Tuesday, June 4, 2013

Eating for You

During the spring semester of school I found myself overwhelmed by my Anatomy/Physiology class.  If you're a student or a mother and a student I'm sure you can relate.  My meals and planning was less than great.  I realized I wasn’t being consistent with my vitamins and I wasn’t being consistent with my meal planning.  Now that school is out I’m focusing on being prepared for  Fall semester and organizing myself, because 16 credit hours may be the death of me.  Especially advanced physiology!

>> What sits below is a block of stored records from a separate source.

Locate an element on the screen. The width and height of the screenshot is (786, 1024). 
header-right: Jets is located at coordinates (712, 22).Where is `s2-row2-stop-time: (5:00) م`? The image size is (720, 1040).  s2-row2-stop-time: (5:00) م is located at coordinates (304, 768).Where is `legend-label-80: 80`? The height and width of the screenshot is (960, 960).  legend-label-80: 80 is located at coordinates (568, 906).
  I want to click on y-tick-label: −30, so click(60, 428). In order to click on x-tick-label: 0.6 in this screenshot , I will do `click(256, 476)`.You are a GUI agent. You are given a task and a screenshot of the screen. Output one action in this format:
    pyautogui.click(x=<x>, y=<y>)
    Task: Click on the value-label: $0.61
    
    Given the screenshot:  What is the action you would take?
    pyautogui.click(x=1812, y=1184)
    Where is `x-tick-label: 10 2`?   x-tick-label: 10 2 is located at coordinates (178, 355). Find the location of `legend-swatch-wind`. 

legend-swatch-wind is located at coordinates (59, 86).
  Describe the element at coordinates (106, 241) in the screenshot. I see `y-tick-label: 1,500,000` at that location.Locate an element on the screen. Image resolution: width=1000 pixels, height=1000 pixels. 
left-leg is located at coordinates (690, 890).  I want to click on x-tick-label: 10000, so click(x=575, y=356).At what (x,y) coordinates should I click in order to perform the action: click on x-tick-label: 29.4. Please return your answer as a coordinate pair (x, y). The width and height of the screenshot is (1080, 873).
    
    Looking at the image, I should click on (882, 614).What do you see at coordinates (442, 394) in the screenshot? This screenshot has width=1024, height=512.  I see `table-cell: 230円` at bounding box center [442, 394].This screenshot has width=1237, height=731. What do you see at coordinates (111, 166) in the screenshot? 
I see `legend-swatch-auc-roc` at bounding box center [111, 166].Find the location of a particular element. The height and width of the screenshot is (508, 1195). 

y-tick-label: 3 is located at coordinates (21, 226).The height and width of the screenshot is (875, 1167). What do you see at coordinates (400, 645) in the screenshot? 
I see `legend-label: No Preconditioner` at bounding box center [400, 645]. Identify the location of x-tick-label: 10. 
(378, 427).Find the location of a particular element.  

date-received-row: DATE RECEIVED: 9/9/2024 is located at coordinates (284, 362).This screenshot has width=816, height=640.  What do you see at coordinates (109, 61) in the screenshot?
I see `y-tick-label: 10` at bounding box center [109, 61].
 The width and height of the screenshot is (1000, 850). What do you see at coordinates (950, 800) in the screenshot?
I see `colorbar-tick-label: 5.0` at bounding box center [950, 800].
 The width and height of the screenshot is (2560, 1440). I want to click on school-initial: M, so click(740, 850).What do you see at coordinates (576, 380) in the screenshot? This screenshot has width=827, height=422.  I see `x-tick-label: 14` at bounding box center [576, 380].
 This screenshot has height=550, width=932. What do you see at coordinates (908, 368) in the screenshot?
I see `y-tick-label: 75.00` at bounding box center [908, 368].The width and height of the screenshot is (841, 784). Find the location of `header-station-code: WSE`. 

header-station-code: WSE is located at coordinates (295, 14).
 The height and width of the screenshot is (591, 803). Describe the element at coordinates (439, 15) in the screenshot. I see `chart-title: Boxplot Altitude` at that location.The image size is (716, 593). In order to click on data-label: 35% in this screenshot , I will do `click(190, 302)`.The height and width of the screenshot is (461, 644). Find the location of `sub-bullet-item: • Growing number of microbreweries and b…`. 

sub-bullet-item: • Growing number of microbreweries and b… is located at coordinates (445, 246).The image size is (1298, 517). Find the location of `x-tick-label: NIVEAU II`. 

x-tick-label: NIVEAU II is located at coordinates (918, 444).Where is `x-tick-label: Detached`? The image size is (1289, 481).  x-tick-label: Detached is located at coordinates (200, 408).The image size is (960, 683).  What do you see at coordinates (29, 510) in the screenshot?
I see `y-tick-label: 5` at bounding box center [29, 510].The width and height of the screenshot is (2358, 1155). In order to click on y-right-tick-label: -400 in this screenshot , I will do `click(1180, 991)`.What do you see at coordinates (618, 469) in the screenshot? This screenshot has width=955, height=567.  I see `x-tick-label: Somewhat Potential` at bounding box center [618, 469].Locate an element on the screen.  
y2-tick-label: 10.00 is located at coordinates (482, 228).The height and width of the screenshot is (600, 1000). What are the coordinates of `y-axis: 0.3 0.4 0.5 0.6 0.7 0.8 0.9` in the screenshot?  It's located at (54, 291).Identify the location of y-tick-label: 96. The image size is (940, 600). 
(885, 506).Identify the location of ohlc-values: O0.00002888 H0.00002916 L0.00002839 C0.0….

I started rereading my The Eat Clean Diet books and now I’m working on some Paleo eating as well.  I’m not planning on going crazy with Paleo but I do plan to stick with vegetables and lean meats and avoid the chemical shit storm foods.  I’m not a huge carnivore; I don’t like bacon that well and with high cholesterol in my family it’s really important for me to watch the fats.  I’ve tried a few simple meals and I’m finding that less is more.  What do I mean? Keep the ingredients at a minimal.  At breakfast I baked a very small sweet potato and mashed it, added 4 egg whites scrambled with spinach leafs wilted in grape seed oil.  (Grape seed oil, Paleo recommended) I did add some seasonings; red chili pepper flakes and onion powder.  Dinner was another easy meal and my kids love Sobu noodles (wheat noodles) so I made them separately.  I made stir-fry with chicken, bok choy, spinach, yellow onion, asparagus, squash, ginger and red chili pepper seasoning.  Since soy sauce is off the Paleo menu I skipped that and let my kids add it later.  I did pretty well. 
Breakfast, Eggs & Sweet Potato Scramble
Chicken Stir-Fry

Don’t get me wrong I’m still working on getting 100% back on track and I did have two beers which of course aren’t on either eating plan! But I was cheering for our Pacers so I will say I had a 95% day!  Don’t get discouraged when you start your journey and you have a slip up.  It’s not the end of the world and don’t throw everything out the window because you make one bad choice.  Write you’re your meals or take photos and keep going.  If you document what you’re eating you will be more aware and have a better success rate. 

Keep it up and keep going!  It’s your journey and nobody else can stop you!